=== Begin Enclosure ===

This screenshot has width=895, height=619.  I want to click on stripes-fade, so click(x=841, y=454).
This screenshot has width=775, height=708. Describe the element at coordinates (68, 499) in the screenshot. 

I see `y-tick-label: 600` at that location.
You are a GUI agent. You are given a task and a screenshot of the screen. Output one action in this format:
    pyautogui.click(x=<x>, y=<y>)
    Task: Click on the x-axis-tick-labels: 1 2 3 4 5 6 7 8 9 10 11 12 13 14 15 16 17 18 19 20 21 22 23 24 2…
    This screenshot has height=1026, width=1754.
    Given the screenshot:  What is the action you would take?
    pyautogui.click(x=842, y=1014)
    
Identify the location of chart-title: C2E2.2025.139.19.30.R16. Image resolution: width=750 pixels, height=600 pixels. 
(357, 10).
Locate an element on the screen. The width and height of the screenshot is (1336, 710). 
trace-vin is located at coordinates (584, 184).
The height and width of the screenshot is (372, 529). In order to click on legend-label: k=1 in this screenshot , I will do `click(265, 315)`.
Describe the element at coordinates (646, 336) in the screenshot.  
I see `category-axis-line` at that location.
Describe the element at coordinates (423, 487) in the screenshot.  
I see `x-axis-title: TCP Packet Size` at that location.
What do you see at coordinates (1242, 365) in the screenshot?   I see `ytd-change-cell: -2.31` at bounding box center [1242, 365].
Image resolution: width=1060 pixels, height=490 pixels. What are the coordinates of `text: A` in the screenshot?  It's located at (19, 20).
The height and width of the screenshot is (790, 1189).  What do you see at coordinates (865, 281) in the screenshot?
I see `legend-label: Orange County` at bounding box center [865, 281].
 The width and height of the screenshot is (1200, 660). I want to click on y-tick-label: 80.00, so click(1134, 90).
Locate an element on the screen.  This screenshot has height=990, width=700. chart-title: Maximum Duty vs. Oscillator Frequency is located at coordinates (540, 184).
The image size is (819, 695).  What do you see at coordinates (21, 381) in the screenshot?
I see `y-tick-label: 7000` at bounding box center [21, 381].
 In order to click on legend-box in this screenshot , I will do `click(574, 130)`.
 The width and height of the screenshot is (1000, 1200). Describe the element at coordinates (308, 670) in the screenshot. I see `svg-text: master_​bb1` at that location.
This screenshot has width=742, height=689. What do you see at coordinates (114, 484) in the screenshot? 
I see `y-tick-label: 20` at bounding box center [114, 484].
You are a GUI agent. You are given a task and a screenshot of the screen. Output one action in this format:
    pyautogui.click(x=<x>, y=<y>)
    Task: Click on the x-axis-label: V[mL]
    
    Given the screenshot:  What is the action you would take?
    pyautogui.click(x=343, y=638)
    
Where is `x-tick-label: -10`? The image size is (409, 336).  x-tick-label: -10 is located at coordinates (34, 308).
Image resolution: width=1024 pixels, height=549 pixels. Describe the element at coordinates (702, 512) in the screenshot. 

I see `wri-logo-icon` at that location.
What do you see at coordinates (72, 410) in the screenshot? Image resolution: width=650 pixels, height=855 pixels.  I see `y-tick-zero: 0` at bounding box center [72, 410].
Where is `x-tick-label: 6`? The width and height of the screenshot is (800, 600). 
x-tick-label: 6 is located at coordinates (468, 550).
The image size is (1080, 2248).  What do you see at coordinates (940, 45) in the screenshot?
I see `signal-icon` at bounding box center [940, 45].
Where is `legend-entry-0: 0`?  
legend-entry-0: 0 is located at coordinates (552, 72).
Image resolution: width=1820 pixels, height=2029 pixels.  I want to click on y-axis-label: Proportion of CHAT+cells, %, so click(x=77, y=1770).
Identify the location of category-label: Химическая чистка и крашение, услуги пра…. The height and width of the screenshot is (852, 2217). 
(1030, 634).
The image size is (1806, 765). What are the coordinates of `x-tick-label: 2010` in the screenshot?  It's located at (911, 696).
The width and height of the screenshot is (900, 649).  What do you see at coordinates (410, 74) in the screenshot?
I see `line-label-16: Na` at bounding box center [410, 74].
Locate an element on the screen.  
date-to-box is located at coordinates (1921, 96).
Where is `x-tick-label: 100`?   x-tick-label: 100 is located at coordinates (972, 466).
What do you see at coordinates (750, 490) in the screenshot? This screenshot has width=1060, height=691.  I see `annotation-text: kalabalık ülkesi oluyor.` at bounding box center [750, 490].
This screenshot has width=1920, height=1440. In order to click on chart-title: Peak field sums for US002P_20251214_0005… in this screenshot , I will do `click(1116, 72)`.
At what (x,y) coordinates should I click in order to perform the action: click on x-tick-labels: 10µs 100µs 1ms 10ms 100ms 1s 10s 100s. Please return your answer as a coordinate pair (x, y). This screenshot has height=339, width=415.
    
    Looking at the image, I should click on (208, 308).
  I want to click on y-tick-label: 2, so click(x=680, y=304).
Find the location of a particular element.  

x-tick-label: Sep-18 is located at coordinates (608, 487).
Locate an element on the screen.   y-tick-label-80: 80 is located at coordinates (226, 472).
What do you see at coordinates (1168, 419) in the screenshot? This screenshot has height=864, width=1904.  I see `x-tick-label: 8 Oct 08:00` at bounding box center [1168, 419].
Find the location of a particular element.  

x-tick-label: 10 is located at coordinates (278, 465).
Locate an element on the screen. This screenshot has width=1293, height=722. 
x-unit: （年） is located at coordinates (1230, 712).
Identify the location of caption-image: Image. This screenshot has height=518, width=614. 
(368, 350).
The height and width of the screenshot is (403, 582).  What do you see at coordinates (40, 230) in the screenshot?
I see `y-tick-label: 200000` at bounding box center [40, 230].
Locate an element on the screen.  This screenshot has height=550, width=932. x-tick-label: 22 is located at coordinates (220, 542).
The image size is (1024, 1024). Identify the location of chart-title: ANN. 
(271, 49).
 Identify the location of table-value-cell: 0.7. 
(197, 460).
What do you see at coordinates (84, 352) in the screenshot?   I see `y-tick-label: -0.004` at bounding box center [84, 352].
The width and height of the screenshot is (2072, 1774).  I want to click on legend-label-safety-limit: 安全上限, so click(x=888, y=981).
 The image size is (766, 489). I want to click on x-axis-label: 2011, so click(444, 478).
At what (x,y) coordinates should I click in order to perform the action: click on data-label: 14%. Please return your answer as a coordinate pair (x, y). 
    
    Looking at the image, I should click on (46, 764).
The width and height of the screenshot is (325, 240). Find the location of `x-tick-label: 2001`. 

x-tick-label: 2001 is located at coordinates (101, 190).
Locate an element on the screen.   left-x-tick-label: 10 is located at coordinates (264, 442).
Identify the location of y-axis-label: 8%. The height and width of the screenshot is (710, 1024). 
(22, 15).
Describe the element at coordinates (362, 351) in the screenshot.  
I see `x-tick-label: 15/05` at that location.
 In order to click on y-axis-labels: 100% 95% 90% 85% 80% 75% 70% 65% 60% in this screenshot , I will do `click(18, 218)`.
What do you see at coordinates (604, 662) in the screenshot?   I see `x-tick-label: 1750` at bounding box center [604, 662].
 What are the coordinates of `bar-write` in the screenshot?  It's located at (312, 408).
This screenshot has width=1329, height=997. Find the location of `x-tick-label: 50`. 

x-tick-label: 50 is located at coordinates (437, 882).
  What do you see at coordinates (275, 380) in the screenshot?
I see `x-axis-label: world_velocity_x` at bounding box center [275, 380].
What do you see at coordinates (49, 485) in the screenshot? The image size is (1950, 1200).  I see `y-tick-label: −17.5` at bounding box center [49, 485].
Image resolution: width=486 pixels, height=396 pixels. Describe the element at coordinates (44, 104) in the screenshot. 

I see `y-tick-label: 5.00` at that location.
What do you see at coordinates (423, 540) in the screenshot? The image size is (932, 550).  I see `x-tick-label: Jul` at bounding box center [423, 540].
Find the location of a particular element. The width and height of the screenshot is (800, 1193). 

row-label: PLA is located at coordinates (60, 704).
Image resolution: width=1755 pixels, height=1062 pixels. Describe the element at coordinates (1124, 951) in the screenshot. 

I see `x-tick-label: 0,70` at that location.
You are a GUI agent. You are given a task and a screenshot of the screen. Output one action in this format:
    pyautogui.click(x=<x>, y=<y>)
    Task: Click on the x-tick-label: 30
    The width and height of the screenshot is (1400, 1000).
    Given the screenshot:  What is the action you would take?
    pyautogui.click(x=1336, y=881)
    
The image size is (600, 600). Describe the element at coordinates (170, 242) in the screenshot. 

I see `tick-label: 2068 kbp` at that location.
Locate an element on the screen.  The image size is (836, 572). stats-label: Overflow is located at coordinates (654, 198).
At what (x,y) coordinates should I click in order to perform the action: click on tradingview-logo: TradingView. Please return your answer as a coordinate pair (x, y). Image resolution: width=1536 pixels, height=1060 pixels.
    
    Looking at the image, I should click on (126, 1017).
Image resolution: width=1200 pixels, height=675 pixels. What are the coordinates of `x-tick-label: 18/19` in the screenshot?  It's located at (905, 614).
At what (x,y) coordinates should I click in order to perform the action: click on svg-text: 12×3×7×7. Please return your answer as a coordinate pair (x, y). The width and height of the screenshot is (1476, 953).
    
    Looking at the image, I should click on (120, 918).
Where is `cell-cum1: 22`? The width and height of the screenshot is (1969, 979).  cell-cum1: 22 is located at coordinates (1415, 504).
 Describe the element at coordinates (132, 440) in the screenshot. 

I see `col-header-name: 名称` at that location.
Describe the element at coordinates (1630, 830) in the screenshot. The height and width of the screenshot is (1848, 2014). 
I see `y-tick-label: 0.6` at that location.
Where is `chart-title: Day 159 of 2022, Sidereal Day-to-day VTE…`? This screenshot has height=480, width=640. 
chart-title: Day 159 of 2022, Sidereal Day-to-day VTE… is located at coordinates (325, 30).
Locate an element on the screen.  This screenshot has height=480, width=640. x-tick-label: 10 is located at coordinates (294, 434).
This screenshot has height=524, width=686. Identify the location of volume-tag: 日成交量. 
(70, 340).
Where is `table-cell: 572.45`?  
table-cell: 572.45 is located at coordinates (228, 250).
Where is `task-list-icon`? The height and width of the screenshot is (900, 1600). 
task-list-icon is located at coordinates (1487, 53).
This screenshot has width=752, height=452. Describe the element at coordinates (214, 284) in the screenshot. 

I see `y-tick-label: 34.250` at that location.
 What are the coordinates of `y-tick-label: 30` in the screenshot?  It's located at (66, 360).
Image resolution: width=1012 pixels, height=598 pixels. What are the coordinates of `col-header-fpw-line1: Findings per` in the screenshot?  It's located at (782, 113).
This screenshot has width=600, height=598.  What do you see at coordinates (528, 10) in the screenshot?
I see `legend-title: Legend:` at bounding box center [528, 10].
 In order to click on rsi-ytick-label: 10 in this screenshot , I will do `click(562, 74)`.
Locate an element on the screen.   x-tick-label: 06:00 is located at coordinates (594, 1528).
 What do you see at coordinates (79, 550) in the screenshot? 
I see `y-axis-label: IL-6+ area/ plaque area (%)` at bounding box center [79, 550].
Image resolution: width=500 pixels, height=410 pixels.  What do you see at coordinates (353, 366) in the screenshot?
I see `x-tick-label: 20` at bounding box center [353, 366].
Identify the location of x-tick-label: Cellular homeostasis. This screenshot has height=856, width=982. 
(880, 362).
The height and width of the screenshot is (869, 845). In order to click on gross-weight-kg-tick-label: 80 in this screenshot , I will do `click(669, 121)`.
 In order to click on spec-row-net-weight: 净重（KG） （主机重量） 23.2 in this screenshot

=== End Enclosure ===

**Instructions for the task:**
Can you write out the records from the line with "coordinates (594, 1528)." up to and including the line with "center [79, 550].", replacing "screenshot" with "image" and keeping everything else the same?

**Response area:**
Locate an element on the screen.   x-tick-label: 06:00 is located at coordinates (594, 1528).
 What do you see at coordinates (79, 550) in the image? 
I see `y-axis-label: IL-6+ area/ plaque area (%)` at bounding box center [79, 550].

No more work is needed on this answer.